Le temps passé dans l’établissement est
sensiblement
différent selon l’ancienneté dans le
métier, si on
en croit ce que déclarent les enseignants : 45% des moins de
35
ans déclarent y passer plus de 27 heures par semaine, quand
leurs ainés se situent plutôt dans une fourchette
inférieure. Signe de plus de volonté de
s’économiser, ou marque d’un changement de posture
professionnelle des plus jeunes, acceptant davantage de travailler
ensemble dans l’établissement ? L’enquête n’en dit
rien.
Si le temps d’enseignement est jugé très
majoritairement
comme « correct », une demande s’exprime de travail en petits groupes, en
dédoublement, notamment pour l’enseignement
général.
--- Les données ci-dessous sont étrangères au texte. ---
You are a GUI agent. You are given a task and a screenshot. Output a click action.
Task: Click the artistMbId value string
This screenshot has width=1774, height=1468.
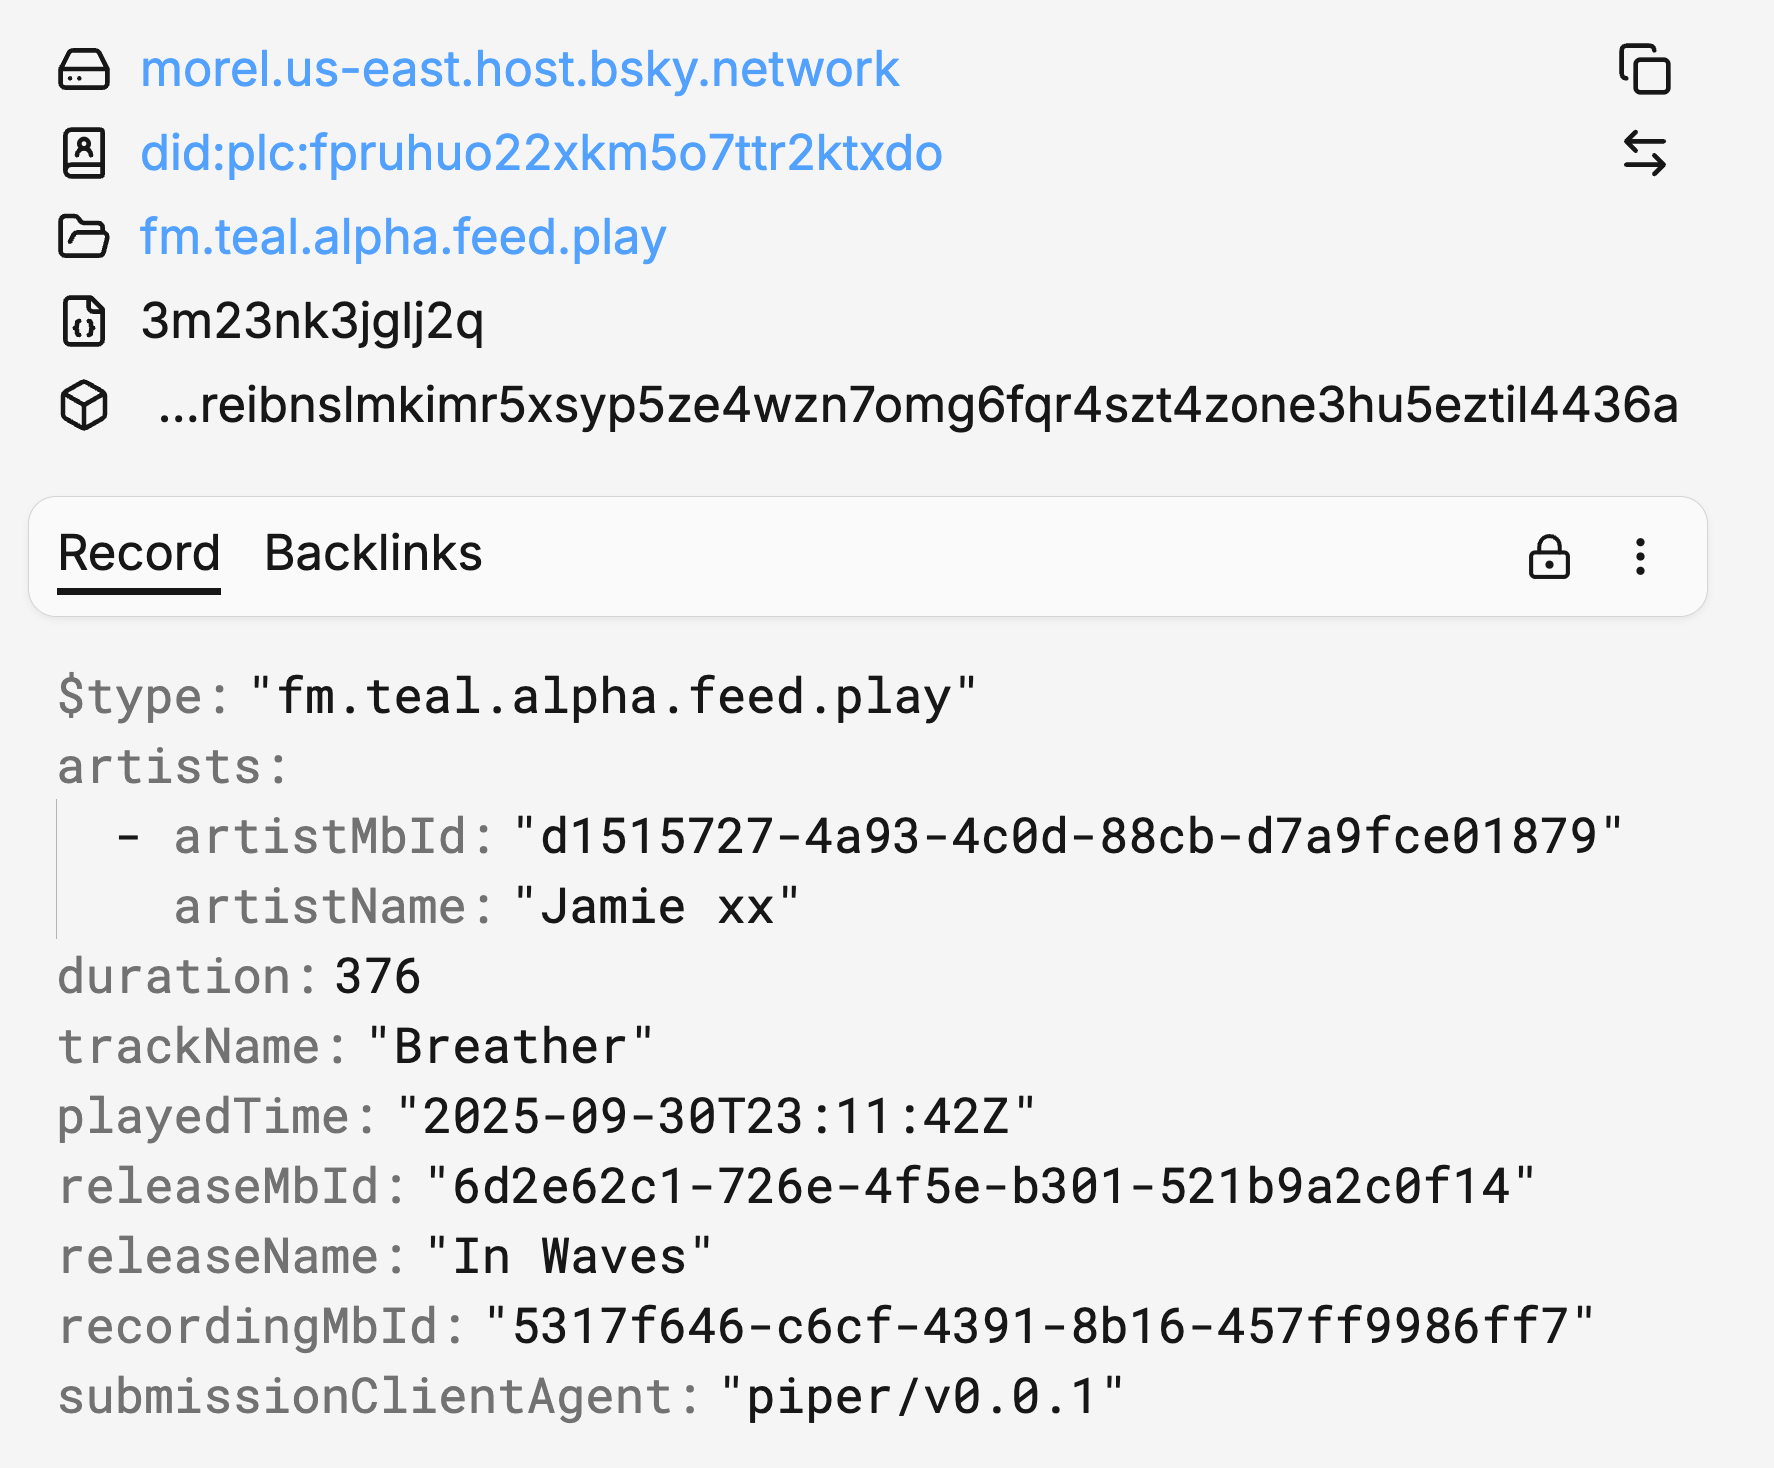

Conséquence logique, ces
enseignants sont
aussi ceux qui déclarent avoir le plus de mal à
« boucler
le programme » (64%), ce qui est là aussi, sans doute,
l’expression de la difficulté à faire progresser
les
élèves dans les compétences « de base »
du
lire-écrire…
Pour ce qui est de l’organisation
pédagogique,
le questionnaire détaille deux questions vives dans les
établissements professionnels : le contrôle en
cours de
formation (CCF)
et les PPCP
(projet pluridisciplinaire à caractère
professionnel).
Ces deux dispositifs interrogent en effet les manières de
faire
des enseignants, notamment parce qu’elles demandent de prendre en
charge de nouvelles façons d’évaluer ou
d’enseigner. La
grande hétérogénéité
des classes étant très massivement
citée comme un
souci professionnel fort, on ne sera pas étonné
que les
enseignants mettent d’abord en avant la demande de temps que
génère ces presciptions : temps pour se
réunir,
temps de préparation, difficultés à
trouver
des salles pour travailler en équipe ou avec les
élèves.
Paradoxalement, les « difficultés
pédagogiques »
(on pourrait considérer qu’il s’agisse de
difficultés
à inventer de nouvelles manières de faire) sont
souvent
citées loin
derrière
les difficultés matérielles, comme ci elles
étaient masquées par des
préoccupations plus
concrètes. Pourtant, le faible taux de réponse
aux
questions sur la mise en œuvre des PPCP semble rejoindre les
conclusiosn de Françoise Lantheaume sur le travail des
enseignants de lycée professionnel : ce type de
modalité
de travail semble encore très difficile à mettre
en
œuvre, pour des raisons nombreuses, bonnes ou mauvaises…
Dans l’analyse de son
enquête, le SGEN préconise donc des
mesures qui concernent largement les conditions de travail
(comités d’hygiène et de
sécurité, choix
des équipements concerté avec les
équipes…).
Mais, traditionnellement porteur de demandes d’évolutions
pédagogiques, le SGEN réclame aussi des modifications dans l’organisation
du travail des enseignants afin de favoriser le travail
collectif et l’engagement dans l’établissement : « le
service enseignant établi uniquement sur les heures de cours
n’a plus de sens. Le Sgen- CFDT revendique un service
«
toutes tâches comprises », qui reconnaît
les
investissements des personnels, qui intègre les
activités
pédagogiques et les engagements dans le fonctionnement de
l’établissement » conclut-il.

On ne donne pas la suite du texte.